We have been exploring the delights of Hatch End, which has about a dozen excellent restaurants with a wide range of cuisines. There are still a few to try but no duds yet. We now know where the buses go and how to fast connect from Harrow-on-the Hill or Harrow & Wealdstone stations to old haunts in zones 1 and 2. We actually got back from the Hampstead Theatre on Thursday evening, door-to-door, in precisely 45 minutes. So we are not on the edge of civilisation at all, but instead finding a new greener place to breathe and relax in.

To cap it all, a walk with my sister on Sunday led to us finding Pinner Park Farm, which is a working beef-rearing farm about 15 minutes from my front door. Yes, real cows less than a mile from my home!

Am I missing the old flat?  No, I have fond memories but the past is the past. This is my life now. My home is in Harrow, and I think I will be here for a long time. I am a member of the Harrow Liberal Democrats and completed my first leafleting round in a target ward last week. Everything was on the flat, no multi-occupied buildings. A leafleter's dream.

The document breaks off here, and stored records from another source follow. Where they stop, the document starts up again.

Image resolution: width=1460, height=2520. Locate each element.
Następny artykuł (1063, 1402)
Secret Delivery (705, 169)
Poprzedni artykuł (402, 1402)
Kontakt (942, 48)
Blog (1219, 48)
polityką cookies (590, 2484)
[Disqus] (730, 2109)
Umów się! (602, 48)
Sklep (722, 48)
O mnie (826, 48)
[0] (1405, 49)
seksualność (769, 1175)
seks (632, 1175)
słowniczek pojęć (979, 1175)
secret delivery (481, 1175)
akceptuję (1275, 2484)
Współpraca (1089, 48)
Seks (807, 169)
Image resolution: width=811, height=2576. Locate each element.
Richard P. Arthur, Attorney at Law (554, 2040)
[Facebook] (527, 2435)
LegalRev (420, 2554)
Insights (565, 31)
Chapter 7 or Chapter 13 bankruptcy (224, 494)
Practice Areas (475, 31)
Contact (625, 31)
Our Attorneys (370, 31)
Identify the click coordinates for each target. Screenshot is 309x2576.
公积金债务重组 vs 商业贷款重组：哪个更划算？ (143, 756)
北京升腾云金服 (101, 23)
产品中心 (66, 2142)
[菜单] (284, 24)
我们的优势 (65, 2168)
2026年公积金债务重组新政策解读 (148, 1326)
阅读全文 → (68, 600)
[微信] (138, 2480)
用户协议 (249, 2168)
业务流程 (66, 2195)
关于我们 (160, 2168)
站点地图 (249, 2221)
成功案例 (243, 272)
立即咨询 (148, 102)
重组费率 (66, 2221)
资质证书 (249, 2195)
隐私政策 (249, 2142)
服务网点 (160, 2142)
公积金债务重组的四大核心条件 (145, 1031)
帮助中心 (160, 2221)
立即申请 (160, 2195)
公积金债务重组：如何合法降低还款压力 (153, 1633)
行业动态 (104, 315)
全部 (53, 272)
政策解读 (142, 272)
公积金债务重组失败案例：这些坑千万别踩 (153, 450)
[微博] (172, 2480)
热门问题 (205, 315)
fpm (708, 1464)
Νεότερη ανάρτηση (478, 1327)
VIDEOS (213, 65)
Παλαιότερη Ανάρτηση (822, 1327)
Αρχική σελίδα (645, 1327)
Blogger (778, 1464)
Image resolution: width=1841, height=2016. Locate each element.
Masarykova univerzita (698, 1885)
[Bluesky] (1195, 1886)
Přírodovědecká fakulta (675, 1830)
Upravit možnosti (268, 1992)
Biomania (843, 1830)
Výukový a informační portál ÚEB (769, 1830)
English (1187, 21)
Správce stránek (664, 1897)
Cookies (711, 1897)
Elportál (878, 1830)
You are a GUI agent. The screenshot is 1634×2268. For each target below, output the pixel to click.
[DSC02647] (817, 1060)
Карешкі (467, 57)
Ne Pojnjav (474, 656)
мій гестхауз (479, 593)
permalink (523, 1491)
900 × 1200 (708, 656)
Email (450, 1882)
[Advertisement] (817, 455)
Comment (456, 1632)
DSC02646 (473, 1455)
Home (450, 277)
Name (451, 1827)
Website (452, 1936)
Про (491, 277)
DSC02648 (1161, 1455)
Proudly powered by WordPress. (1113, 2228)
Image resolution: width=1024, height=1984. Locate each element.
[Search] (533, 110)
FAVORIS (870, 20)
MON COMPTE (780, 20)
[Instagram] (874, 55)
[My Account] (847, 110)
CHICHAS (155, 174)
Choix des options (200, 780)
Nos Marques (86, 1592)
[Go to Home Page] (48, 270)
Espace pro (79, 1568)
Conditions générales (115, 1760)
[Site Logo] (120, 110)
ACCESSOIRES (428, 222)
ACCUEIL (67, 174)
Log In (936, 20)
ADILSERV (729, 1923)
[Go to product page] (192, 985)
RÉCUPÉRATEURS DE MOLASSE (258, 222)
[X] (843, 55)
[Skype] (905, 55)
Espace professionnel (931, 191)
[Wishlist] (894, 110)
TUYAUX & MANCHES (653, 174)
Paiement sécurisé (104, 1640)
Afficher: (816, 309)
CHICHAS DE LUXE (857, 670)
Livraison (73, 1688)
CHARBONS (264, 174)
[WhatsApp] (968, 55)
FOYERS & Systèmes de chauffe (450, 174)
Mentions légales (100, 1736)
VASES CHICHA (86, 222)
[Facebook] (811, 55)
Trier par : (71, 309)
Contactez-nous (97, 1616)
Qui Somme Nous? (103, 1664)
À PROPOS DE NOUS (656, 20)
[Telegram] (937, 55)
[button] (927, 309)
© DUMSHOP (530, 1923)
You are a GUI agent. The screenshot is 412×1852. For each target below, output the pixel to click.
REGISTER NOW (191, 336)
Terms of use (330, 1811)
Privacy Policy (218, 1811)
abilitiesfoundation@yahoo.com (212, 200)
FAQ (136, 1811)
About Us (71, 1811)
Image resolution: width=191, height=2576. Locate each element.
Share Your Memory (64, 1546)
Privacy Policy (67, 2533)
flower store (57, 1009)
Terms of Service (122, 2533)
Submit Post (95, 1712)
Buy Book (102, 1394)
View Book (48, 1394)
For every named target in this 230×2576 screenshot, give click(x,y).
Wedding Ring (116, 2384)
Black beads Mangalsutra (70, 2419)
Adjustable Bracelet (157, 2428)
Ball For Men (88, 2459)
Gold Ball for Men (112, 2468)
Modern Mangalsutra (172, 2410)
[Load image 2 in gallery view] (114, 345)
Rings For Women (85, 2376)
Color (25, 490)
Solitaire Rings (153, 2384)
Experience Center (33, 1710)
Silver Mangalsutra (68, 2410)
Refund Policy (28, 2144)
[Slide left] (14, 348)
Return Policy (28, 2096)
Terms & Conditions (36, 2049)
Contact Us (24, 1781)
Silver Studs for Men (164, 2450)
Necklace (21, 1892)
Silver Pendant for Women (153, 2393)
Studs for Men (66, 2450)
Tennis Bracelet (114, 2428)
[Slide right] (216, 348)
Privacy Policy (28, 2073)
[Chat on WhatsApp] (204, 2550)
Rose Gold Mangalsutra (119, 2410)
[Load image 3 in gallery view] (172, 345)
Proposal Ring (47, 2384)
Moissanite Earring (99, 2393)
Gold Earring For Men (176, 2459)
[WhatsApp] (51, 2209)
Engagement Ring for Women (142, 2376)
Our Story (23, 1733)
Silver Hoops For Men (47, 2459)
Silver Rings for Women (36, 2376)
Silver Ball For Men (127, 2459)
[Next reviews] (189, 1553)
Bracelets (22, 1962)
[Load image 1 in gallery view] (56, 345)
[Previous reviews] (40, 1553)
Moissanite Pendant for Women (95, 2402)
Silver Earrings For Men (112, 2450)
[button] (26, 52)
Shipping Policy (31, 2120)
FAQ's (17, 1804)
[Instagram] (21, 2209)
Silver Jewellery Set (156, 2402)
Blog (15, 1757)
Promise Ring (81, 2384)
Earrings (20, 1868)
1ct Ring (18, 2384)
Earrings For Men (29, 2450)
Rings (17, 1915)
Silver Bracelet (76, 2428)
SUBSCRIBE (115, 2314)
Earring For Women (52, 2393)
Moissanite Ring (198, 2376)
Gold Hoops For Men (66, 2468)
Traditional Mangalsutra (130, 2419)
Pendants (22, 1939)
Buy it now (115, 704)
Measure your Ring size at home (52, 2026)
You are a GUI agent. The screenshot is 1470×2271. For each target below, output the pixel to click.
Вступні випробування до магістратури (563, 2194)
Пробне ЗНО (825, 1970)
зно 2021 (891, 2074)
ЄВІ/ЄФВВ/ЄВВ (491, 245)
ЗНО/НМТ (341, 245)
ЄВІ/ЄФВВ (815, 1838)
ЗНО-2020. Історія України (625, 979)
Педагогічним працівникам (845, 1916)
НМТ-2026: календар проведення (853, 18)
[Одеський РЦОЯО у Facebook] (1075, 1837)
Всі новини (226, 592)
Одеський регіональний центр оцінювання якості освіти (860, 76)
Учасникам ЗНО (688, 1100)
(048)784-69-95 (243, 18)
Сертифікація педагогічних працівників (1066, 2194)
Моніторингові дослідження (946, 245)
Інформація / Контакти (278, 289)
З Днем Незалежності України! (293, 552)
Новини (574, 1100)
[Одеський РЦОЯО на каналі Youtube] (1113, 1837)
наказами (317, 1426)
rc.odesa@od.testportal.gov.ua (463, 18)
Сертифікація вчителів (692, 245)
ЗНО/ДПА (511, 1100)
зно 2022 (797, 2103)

All I am waiting for is some warmer weather so I can tackle the gardening with more enthusiasm, and enjoy the option of taking in the sun in my own back yard.

What stimulated this piece was seeing some opinions on a Camden website bemoaning the cost of property in Camden. Yes I know it is ridiculously expensive, which is why I could not buy a house there.

Market forces still dominate the decisions we all take in our daily lives. We can choose how to spend or save our money in a million different ways. I cannot afford to buy a bottle of champagne every day. I cannot afford first class rail fares. I shop for bargains in Sainsburys and Morrisons and rarely try finding food in M&S or Waitrose. I decide what is affordable.

Why then do people bemoan the fact that there are certain areas where you cannot afford to live on an average salary? Make a home in an area which you can afford and seek out the benefits of living in a new neighbourhood. I did, and it has made me happier than I have been for a while.